PLOT: A young hotshot ad exec begins to crack from stress when he has difficulty coming up with a campaign for pimple cream; compounding his problems, he grows a boil on his neck that gradually develops a face, and a nasty personality.

Still from How to Get Ahead in Advertising (1989)

WHY IT MIGHT MAKE THE LIST:  The talking boil, the cracked Bagley tossing thawed chickens into the toilet wearing only an apron, and a few other weird surprises.  What works against Advertising‘s weirdness is that the film’s bizarro bits are all part of a perfectly clear and rational satirical plan.

COMMENTS: Ad exec Dennis Bagley develops the mother of all zits in this blackheaded black comedy: does he need a dermatologist, or a psychologist?  He’s up against a deadline to design an ad campaign for a pimple cream account, and he’s obstructed. “I can’t get a handle on boils,” he explains. “Compared to this, piles were a birthday present… so was dandruff!” Brilliantly portrayed by an acerbic and unhinged Richard E. Grant, Bagley is a man on the edge from the moment we meet him. He delivers an authoritative, amoral address to junior execs delighting in the dieting-reward-guilt dynamic that keeps women buying unwholesome food and stressing the importance of marketing to “she who fills her basket;” but in private, his advertiser’s block is driving him to knock back highballs in his office and nearly break down into quivering mass at lunch with his beautiful wife Julia (Ward). On a fateful train ride home for a weekend of fretting over the acne campaign, frazzled Bagley has an epiphany about the pervasiveness of the advertising/propaganda mentality while listening to strangers discuss a sensational newspaper account of a drug orgy, and launches into the first of many entertainingly deranged rants. By the next morning Bagley has gone completely off his rocker: he’s running around the house nude except for an apron, thawing frozen chickens in the bathtub and trying to rid the homestead of everything connected to advertising. But, to his distress, he’s also developed a rather nasty and surprisingly painful pimple on his neck, one that keeps growing and getting worse. And after a dream where a pair of pink and blue birds fresh off the set of Song of the South flit about his room devising a plan to sell burglar alarms, he wakes to discover that that the boil has grown and developed a voice, and—worse—an embryonic face.

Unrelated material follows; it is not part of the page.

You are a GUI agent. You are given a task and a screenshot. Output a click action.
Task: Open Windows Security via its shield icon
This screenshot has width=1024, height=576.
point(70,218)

That’s just the first act.  The remainder of Advertising focuses on Bagley’s contentious relationship with the obstinate zit, setting up a string of sly set pieces and pedantic anti-consumerism speeches. An effective running joke has the boil constantly interjecting advertising slogans or crude insults (“shut up, you cynical old anus!”) into Bagley’s conversations; it sounds like a sitcom level gag, but the script integrates the gag with wit. There’s an extended sequence where the boil only speaks when Julia’s back is turned or Bagley’s head is under the table; the husband and wife argue about whether the boil is deliberately taking advantage of these opportunities to pipe up, or whether it’s the delusional ad-man who is. (The script never directly reveals whether the chatty carbuncle truly has a separate existence; for symbolic and satirical purposes, it doesn’t matter). Just as the dramatic possibilities of a man arguing with his own pimple seem about ready to play themselves out, the script throws in a wicked twist that rearranges the power balance. A droll sequence near the end capitalizes on the movie’s switch of fortunes by synchronizing a new conversation on top of an older one. The script is riddled with clever touches like this, which, together with the biting black humor and the extra appendage make it play like a smarter, more focused, and less weird and tasteless precursor to 1991’s The Dark Backward.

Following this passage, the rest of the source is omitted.